Since IoT analytics is a subcase of data analytics, these types map nicely onto IoT analytics as follows:

Data Analytics Type

Focus

IoT Application

Representative Questions

Implementation

Descriptive

What’s happening?

Monitor the status of machines, devices, products, and assets.

Assess if things are going according to plan, or to alert people if anomalies arise.

What’s the throughput and utilization of this machine?

Are there any anomalies that require immediate attention?

How much energy is this machine consuming?

How many parts are we producing with this tool?

How are customers using our products?

Where are my assets?

Usually in the form of dashboards that display current and historical sensor data, statistics, KPIs, and alerts.

Diagnostic

Why is something happening?

Examine data from multiple angles to understand why something is happening.

The goal is to find the root cause of a problem, in order to fix, or improve something (a process, a service, or a product).

Why is the OEE of this machine so low?

Why is this machine producing more defective parts than the others?

Why is this machine consuming so much energy?

Why are we producing so few parts with this tool?

Why are we getting so many returns of this product?

Why are we getting so many product returns from our European customers?

Diagnostic capabilities are often extensions to dashboards that allow users to drill into the data, pivot it in multiple ways, compare it, visualize trends and correlations in an ad-hoc way.

The users performing diagnostics from data are normally domain experts (i.e., experts on the specific machine, process, device, product) as opposed to pure data scientists.

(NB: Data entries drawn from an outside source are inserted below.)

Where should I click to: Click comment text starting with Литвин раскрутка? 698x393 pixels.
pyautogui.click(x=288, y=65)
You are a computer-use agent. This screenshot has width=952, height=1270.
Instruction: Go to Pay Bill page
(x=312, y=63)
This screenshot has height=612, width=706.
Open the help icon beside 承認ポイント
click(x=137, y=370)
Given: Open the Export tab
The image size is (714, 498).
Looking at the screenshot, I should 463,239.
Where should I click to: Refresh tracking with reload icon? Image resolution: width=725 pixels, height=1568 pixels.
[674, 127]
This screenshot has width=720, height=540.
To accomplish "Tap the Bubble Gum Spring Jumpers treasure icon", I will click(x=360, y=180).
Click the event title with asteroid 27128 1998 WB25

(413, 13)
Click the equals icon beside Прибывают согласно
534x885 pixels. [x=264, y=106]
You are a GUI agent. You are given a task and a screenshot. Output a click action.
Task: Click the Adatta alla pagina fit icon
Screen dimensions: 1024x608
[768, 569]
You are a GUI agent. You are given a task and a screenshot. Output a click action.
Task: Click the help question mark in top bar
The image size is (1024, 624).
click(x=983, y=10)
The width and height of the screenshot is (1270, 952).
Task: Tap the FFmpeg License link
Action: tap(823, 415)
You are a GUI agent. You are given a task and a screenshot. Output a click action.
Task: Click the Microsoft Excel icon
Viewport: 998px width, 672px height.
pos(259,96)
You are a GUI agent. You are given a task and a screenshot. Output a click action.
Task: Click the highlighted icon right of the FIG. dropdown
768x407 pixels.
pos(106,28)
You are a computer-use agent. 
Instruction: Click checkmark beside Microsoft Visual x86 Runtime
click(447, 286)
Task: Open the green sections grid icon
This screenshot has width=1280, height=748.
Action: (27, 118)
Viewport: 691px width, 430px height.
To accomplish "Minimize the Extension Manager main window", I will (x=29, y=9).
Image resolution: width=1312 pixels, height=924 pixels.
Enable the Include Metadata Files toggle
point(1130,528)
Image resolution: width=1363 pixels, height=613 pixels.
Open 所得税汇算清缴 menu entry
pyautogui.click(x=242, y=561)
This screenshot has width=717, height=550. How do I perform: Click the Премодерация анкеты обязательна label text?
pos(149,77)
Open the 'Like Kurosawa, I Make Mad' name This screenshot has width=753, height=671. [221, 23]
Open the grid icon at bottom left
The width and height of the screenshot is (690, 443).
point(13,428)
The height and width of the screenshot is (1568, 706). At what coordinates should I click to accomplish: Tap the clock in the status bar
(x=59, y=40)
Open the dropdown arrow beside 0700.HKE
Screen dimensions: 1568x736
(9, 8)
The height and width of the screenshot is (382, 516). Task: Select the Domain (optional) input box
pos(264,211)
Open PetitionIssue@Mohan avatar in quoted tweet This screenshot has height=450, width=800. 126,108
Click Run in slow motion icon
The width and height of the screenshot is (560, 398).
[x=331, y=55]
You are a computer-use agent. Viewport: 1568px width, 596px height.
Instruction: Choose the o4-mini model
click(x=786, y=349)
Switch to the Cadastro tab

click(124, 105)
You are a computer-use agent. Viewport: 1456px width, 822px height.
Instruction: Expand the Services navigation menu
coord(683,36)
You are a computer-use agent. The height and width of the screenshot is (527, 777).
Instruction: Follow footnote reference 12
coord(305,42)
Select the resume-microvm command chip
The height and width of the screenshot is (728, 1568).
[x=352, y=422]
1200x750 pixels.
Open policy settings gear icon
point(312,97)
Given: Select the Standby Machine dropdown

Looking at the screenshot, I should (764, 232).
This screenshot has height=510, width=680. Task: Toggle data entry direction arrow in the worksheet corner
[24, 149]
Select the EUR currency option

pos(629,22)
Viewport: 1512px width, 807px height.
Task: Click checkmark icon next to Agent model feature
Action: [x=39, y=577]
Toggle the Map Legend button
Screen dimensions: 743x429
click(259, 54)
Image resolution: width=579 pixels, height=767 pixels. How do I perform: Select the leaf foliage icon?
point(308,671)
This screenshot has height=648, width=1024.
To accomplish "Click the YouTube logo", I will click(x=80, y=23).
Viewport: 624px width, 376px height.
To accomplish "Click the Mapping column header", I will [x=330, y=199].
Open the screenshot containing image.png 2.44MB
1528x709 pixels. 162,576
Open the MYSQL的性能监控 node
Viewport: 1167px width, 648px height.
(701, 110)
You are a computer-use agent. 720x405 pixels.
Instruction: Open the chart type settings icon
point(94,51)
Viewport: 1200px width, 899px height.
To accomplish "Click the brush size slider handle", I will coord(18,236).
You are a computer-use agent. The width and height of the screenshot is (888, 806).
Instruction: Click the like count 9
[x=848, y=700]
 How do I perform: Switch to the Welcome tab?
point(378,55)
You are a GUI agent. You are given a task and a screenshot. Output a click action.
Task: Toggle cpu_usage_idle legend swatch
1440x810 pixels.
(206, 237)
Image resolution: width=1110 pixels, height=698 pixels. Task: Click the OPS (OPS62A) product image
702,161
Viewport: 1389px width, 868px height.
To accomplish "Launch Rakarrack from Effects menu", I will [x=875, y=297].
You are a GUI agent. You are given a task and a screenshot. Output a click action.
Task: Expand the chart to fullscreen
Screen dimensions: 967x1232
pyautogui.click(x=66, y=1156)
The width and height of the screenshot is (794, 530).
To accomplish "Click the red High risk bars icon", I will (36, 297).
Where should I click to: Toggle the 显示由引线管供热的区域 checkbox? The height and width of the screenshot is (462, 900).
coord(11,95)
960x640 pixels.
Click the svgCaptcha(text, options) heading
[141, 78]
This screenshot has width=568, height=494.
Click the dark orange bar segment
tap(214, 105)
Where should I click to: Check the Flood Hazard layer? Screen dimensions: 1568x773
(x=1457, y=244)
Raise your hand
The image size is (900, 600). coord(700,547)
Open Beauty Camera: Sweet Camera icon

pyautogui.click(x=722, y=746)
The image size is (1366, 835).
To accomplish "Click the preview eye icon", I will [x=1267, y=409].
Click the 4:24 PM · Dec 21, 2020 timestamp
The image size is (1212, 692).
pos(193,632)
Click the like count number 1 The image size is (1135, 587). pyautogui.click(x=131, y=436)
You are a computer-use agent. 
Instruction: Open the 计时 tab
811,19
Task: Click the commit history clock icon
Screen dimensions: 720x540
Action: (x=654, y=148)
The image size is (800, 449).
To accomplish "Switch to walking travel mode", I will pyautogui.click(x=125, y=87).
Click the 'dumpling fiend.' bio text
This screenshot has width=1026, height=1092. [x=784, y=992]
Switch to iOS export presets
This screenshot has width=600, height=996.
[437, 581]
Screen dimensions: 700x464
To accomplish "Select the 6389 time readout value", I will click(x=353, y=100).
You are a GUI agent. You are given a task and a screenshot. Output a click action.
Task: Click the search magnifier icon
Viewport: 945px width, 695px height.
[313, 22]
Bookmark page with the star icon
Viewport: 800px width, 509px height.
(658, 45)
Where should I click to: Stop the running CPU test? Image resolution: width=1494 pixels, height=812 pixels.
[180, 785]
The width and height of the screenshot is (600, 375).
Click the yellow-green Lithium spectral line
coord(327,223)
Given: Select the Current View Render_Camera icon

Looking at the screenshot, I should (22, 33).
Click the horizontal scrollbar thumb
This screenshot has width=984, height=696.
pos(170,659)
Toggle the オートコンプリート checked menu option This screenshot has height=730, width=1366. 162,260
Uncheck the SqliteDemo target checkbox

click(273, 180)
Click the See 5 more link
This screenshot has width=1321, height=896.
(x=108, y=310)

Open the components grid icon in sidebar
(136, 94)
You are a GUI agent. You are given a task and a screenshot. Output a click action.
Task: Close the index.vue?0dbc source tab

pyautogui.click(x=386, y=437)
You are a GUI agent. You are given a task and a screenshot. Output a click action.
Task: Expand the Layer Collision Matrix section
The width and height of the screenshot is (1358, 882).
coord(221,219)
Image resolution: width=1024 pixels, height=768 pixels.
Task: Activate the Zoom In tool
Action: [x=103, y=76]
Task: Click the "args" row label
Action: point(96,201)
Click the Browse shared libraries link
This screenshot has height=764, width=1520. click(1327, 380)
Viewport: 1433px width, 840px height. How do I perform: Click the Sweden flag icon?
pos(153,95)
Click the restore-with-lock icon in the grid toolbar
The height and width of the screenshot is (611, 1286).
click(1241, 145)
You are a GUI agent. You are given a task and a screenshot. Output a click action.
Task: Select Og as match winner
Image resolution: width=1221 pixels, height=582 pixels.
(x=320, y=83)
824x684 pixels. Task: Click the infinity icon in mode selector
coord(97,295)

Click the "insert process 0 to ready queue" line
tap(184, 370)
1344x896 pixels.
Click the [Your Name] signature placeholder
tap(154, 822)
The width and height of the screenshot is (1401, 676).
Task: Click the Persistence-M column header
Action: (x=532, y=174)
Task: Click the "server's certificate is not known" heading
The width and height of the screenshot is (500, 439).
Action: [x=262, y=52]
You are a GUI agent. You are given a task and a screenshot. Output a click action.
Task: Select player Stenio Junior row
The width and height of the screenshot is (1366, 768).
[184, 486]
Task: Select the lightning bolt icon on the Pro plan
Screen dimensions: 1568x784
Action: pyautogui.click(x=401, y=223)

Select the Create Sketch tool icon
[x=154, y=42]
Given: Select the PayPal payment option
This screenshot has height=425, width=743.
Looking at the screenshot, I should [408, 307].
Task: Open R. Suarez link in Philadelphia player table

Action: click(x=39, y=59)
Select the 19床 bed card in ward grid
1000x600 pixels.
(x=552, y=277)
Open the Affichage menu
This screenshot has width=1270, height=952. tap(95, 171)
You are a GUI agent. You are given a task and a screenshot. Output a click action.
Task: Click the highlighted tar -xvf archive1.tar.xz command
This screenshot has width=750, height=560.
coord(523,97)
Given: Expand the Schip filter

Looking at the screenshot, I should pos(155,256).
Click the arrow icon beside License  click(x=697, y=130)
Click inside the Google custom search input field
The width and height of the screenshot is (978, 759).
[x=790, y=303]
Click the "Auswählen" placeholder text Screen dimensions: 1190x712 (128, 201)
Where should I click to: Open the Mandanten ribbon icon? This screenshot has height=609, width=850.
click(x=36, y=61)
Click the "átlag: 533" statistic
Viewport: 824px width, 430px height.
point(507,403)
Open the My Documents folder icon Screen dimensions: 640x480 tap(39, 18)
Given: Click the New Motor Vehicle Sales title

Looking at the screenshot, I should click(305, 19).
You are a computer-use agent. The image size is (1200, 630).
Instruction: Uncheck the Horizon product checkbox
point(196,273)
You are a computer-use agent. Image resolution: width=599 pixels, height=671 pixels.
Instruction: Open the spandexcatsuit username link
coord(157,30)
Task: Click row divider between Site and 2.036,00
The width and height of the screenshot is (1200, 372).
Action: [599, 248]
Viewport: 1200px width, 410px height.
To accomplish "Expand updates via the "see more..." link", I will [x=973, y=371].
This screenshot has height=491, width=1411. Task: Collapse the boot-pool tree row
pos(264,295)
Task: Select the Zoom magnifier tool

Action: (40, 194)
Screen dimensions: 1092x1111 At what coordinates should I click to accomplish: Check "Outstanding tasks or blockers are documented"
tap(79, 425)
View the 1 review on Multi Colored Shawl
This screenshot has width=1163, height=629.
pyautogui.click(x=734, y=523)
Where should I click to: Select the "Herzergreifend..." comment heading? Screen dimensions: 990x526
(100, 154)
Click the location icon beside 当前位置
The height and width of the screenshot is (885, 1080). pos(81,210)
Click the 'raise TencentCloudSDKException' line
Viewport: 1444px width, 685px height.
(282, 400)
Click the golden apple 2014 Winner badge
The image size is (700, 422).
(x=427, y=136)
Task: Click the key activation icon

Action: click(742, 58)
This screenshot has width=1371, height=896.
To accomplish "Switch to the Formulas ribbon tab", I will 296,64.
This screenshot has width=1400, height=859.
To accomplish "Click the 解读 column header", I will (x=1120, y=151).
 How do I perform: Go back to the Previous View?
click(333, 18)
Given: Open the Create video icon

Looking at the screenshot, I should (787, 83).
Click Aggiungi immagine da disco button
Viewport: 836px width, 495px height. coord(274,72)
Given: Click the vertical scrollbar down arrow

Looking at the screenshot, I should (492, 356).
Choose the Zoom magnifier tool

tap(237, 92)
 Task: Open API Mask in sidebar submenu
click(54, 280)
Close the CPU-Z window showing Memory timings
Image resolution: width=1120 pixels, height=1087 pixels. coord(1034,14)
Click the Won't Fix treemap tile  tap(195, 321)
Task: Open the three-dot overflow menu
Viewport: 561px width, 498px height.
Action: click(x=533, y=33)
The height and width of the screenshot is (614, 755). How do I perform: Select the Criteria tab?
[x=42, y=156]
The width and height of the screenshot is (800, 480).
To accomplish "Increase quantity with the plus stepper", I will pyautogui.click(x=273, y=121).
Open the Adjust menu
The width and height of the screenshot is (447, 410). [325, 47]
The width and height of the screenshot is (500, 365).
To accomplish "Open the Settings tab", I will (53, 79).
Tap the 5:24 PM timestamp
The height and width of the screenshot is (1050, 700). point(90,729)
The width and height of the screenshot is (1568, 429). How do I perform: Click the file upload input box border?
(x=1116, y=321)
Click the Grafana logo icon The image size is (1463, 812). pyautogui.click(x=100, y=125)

Data scientists have a supporting role enabling domain experts to extract insights.

Predictive

What will happen?

Calculate the probability that something will happen within a specific timeframe, based on historical data.

The goal is to proactively take some sort of corrective action before something (usually bad) happens, mitigate risk, or to identify opportunities to gain a competitive advantage.

What’s the probability of this machine failing in the next 24 hours?

What is the expected remaining useful life of this tool?

When should I plan service for this machine?

What will be the demand for this product or feature?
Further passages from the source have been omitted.